**ACTION ITEM**: Print every record exactly, omitting none.

**LISTED RECORDS**:
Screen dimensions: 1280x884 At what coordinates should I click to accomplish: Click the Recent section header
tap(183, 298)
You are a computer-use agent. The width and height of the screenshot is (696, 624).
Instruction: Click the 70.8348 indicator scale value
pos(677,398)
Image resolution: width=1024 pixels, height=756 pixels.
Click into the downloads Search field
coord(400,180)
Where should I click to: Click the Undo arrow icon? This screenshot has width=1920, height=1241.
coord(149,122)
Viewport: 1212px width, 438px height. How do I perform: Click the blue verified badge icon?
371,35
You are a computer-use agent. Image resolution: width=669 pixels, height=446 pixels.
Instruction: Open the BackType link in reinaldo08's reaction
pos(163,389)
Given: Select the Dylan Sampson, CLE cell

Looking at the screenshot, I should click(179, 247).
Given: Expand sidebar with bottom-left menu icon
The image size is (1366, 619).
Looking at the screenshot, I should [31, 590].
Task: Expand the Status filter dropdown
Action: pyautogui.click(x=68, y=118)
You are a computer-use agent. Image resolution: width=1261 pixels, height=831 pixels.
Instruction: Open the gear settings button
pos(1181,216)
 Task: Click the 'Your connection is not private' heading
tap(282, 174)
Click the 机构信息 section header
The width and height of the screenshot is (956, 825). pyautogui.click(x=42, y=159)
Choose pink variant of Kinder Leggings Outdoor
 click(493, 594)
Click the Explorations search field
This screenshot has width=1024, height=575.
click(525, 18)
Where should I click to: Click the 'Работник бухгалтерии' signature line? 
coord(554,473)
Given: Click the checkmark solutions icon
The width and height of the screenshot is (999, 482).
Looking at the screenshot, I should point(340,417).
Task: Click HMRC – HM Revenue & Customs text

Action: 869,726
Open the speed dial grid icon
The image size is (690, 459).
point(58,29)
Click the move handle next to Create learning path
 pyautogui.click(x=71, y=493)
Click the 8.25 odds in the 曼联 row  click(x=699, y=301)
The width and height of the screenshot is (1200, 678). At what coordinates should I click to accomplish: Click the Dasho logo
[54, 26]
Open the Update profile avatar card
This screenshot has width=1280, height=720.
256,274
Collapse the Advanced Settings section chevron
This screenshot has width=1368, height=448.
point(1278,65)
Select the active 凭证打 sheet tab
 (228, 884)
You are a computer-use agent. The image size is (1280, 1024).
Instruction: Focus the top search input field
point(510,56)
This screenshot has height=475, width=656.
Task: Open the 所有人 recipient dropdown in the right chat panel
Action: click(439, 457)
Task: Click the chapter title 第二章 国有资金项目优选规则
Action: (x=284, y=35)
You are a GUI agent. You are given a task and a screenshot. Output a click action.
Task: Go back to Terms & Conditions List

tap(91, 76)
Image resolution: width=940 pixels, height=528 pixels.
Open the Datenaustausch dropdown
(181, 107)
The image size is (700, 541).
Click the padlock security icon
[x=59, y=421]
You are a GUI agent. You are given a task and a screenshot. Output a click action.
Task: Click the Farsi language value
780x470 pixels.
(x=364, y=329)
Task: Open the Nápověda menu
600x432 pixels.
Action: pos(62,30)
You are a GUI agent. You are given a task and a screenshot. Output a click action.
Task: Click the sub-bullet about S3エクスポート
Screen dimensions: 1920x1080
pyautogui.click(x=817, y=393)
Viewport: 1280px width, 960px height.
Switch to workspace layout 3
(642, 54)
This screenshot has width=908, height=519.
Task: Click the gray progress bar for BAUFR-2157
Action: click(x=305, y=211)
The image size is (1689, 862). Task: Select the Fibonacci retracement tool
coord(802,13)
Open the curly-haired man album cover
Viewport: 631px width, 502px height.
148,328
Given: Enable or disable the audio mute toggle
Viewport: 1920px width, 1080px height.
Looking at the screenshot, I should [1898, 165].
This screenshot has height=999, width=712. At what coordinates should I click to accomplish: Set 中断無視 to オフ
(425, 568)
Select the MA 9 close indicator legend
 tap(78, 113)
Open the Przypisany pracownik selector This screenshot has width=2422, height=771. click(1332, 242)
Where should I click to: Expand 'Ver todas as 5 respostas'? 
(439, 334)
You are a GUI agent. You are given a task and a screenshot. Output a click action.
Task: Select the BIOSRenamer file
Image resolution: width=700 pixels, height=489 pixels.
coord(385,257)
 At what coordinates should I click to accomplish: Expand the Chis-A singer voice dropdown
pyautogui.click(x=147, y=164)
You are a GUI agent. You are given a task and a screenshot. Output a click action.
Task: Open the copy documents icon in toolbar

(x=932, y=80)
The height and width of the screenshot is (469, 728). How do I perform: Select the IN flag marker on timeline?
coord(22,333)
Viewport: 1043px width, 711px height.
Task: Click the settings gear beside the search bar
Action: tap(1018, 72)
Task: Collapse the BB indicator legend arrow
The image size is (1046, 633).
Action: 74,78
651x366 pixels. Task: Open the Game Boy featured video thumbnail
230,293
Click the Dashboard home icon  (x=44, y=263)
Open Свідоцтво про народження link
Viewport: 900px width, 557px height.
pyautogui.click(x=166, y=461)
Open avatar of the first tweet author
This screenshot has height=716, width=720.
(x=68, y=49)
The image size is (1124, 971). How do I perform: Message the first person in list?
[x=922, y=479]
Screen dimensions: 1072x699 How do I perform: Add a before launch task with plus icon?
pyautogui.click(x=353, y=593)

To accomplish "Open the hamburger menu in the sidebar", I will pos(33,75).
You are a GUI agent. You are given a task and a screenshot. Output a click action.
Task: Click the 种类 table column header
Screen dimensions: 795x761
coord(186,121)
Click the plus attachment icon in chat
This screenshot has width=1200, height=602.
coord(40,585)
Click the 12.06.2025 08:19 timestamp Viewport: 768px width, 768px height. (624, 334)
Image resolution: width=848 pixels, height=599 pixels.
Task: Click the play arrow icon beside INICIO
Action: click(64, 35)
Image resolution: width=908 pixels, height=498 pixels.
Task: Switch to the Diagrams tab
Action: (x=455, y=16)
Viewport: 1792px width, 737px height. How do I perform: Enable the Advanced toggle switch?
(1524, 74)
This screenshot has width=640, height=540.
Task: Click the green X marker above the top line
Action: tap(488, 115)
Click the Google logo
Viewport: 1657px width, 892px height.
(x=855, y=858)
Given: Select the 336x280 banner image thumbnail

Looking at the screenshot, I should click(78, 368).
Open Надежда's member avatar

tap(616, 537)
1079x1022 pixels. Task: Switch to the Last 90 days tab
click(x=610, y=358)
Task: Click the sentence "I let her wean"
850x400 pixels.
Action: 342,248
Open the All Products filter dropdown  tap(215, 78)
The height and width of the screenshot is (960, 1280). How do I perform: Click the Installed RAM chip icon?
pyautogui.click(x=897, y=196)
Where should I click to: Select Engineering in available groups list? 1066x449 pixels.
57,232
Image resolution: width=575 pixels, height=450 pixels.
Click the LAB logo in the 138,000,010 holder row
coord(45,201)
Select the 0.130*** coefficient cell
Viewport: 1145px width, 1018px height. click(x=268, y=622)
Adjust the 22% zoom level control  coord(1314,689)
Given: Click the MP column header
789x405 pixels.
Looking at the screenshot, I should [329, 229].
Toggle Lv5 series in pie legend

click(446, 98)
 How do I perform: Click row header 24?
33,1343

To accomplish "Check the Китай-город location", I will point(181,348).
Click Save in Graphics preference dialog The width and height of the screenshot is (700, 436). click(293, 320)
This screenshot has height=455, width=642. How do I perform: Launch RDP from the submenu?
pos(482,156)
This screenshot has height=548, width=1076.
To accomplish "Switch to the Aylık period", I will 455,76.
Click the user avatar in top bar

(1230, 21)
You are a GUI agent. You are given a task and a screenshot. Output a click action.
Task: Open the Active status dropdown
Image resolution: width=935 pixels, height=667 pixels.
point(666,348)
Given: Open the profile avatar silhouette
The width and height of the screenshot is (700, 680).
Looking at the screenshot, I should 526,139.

**RESPONSE TO THIS EXERCISE**:
Screen dimensions: 1280x884 At what coordinates should I click to accomplish: Click the Recent section header
tap(183, 298)
You are a computer-use agent. The width and height of the screenshot is (696, 624).
Instruction: Click the 70.8348 indicator scale value
pos(677,398)
Image resolution: width=1024 pixels, height=756 pixels.
Click into the downloads Search field
coord(400,180)
Where should I click to: Click the Undo arrow icon? This screenshot has width=1920, height=1241.
coord(149,122)
Viewport: 1212px width, 438px height. How do I perform: Click the blue verified badge icon?
371,35
You are a computer-use agent. Image resolution: width=669 pixels, height=446 pixels.
Instruction: Open the BackType link in reinaldo08's reaction
pos(163,389)
Given: Select the Dylan Sampson, CLE cell

Looking at the screenshot, I should click(179, 247).
Given: Expand sidebar with bottom-left menu icon
The image size is (1366, 619).
Looking at the screenshot, I should [31, 590].
Task: Expand the Status filter dropdown
Action: pyautogui.click(x=68, y=118)
You are a computer-use agent. Image resolution: width=1261 pixels, height=831 pixels.
Instruction: Open the gear settings button
pos(1181,216)
 Task: Click the 'Your connection is not private' heading
tap(282, 174)
Click the 机构信息 section header
The width and height of the screenshot is (956, 825). pyautogui.click(x=42, y=159)
Choose pink variant of Kinder Leggings Outdoor
 click(493, 594)
Click the Explorations search field
This screenshot has width=1024, height=575.
click(525, 18)
Where should I click to: Click the 'Работник бухгалтерии' signature line? 
coord(554,473)
Given: Click the checkmark solutions icon
The width and height of the screenshot is (999, 482).
Looking at the screenshot, I should point(340,417).
Task: Click HMRC – HM Revenue & Customs text

Action: 869,726
Open the speed dial grid icon
The image size is (690, 459).
point(58,29)
Click the move handle next to Create learning path
 pyautogui.click(x=71, y=493)
Click the 8.25 odds in the 曼联 row  click(x=699, y=301)
The width and height of the screenshot is (1200, 678). At what coordinates should I click to accomplish: Click the Dasho logo
[54, 26]
Open the Update profile avatar card
This screenshot has width=1280, height=720.
256,274
Collapse the Advanced Settings section chevron
This screenshot has width=1368, height=448.
point(1278,65)
Select the active 凭证打 sheet tab
 (228, 884)
You are a computer-use agent. The image size is (1280, 1024).
Instruction: Focus the top search input field
point(510,56)
This screenshot has height=475, width=656.
Task: Open the 所有人 recipient dropdown in the right chat panel
Action: click(439, 457)
Task: Click the chapter title 第二章 国有资金项目优选规则
Action: (x=284, y=35)
You are a GUI agent. You are given a task and a screenshot. Output a click action.
Task: Go back to Terms & Conditions List

tap(91, 76)
Image resolution: width=940 pixels, height=528 pixels.
Open the Datenaustausch dropdown
(181, 107)
The image size is (700, 541).
Click the padlock security icon
[x=59, y=421]
You are a GUI agent. You are given a task and a screenshot. Output a click action.
Task: Click the Farsi language value
780x470 pixels.
(x=364, y=329)
Task: Open the Nápověda menu
600x432 pixels.
Action: pos(62,30)
You are a GUI agent. You are given a task and a screenshot. Output a click action.
Task: Click the sub-bullet about S3エクスポート
Screen dimensions: 1920x1080
pyautogui.click(x=817, y=393)
Viewport: 1280px width, 960px height.
Switch to workspace layout 3
(642, 54)
This screenshot has width=908, height=519.
Task: Click the gray progress bar for BAUFR-2157
Action: click(x=305, y=211)
The image size is (1689, 862). Task: Select the Fibonacci retracement tool
coord(802,13)
Open the curly-haired man album cover
Viewport: 631px width, 502px height.
148,328
Given: Enable or disable the audio mute toggle
Viewport: 1920px width, 1080px height.
Looking at the screenshot, I should [1898, 165].
This screenshot has height=999, width=712. At what coordinates should I click to accomplish: Set 中断無視 to オフ
(425, 568)
Select the MA 9 close indicator legend
 tap(78, 113)
Open the Przypisany pracownik selector This screenshot has width=2422, height=771. click(1332, 242)
Where should I click to: Expand 'Ver todas as 5 respostas'? 
(439, 334)
You are a GUI agent. You are given a task and a screenshot. Output a click action.
Task: Select the BIOSRenamer file
Image resolution: width=700 pixels, height=489 pixels.
coord(385,257)
 At what coordinates should I click to accomplish: Expand the Chis-A singer voice dropdown
pyautogui.click(x=147, y=164)
You are a GUI agent. You are given a task and a screenshot. Output a click action.
Task: Open the copy documents icon in toolbar

(x=932, y=80)
The height and width of the screenshot is (469, 728). How do I perform: Select the IN flag marker on timeline?
coord(22,333)
Viewport: 1043px width, 711px height.
Task: Click the settings gear beside the search bar
Action: tap(1018, 72)
Task: Collapse the BB indicator legend arrow
The image size is (1046, 633).
Action: 74,78
651x366 pixels. Task: Open the Game Boy featured video thumbnail
230,293
Click the Dashboard home icon  (x=44, y=263)
Open Свідоцтво про народження link
Viewport: 900px width, 557px height.
pyautogui.click(x=166, y=461)
Open avatar of the first tweet author
This screenshot has height=716, width=720.
(x=68, y=49)
The image size is (1124, 971). How do I perform: Message the first person in list?
[x=922, y=479]
Screen dimensions: 1072x699 How do I perform: Add a before launch task with plus icon?
pyautogui.click(x=353, y=593)

To accomplish "Open the hamburger menu in the sidebar", I will pos(33,75).
You are a GUI agent. You are given a task and a screenshot. Output a click action.
Task: Click the 种类 table column header
Screen dimensions: 795x761
coord(186,121)
Click the plus attachment icon in chat
This screenshot has width=1200, height=602.
coord(40,585)
Click the 12.06.2025 08:19 timestamp Viewport: 768px width, 768px height. (624, 334)
Image resolution: width=848 pixels, height=599 pixels.
Task: Click the play arrow icon beside INICIO
Action: click(64, 35)
Image resolution: width=908 pixels, height=498 pixels.
Task: Switch to the Diagrams tab
Action: (x=455, y=16)
Viewport: 1792px width, 737px height. How do I perform: Enable the Advanced toggle switch?
(1524, 74)
This screenshot has width=640, height=540.
Task: Click the green X marker above the top line
Action: tap(488, 115)
Click the Google logo
Viewport: 1657px width, 892px height.
(x=855, y=858)
Given: Select the 336x280 banner image thumbnail

Looking at the screenshot, I should click(78, 368).
Open Надежда's member avatar

tap(616, 537)
1079x1022 pixels. Task: Switch to the Last 90 days tab
click(x=610, y=358)
Task: Click the sentence "I let her wean"
850x400 pixels.
Action: 342,248
Open the All Products filter dropdown  tap(215, 78)
The height and width of the screenshot is (960, 1280). How do I perform: Click the Installed RAM chip icon?
pyautogui.click(x=897, y=196)
Where should I click to: Select Engineering in available groups list? 1066x449 pixels.
57,232
Image resolution: width=575 pixels, height=450 pixels.
Click the LAB logo in the 138,000,010 holder row
coord(45,201)
Select the 0.130*** coefficient cell
Viewport: 1145px width, 1018px height. click(x=268, y=622)
Adjust the 22% zoom level control  coord(1314,689)
Given: Click the MP column header
789x405 pixels.
Looking at the screenshot, I should [329, 229].
Toggle Lv5 series in pie legend

click(446, 98)
 How do I perform: Click row header 24?
33,1343

To accomplish "Check the Китай-город location", I will point(181,348).
Click Save in Graphics preference dialog The width and height of the screenshot is (700, 436). click(293, 320)
This screenshot has height=455, width=642. How do I perform: Launch RDP from the submenu?
pos(482,156)
This screenshot has height=548, width=1076.
To accomplish "Switch to the Aylık period", I will 455,76.
Click the user avatar in top bar

(1230, 21)
You are a GUI agent. You are given a task and a screenshot. Output a click action.
Task: Open the Active status dropdown
Image resolution: width=935 pixels, height=667 pixels.
point(666,348)
Given: Open the profile avatar silhouette
The width and height of the screenshot is (700, 680).
Looking at the screenshot, I should 526,139.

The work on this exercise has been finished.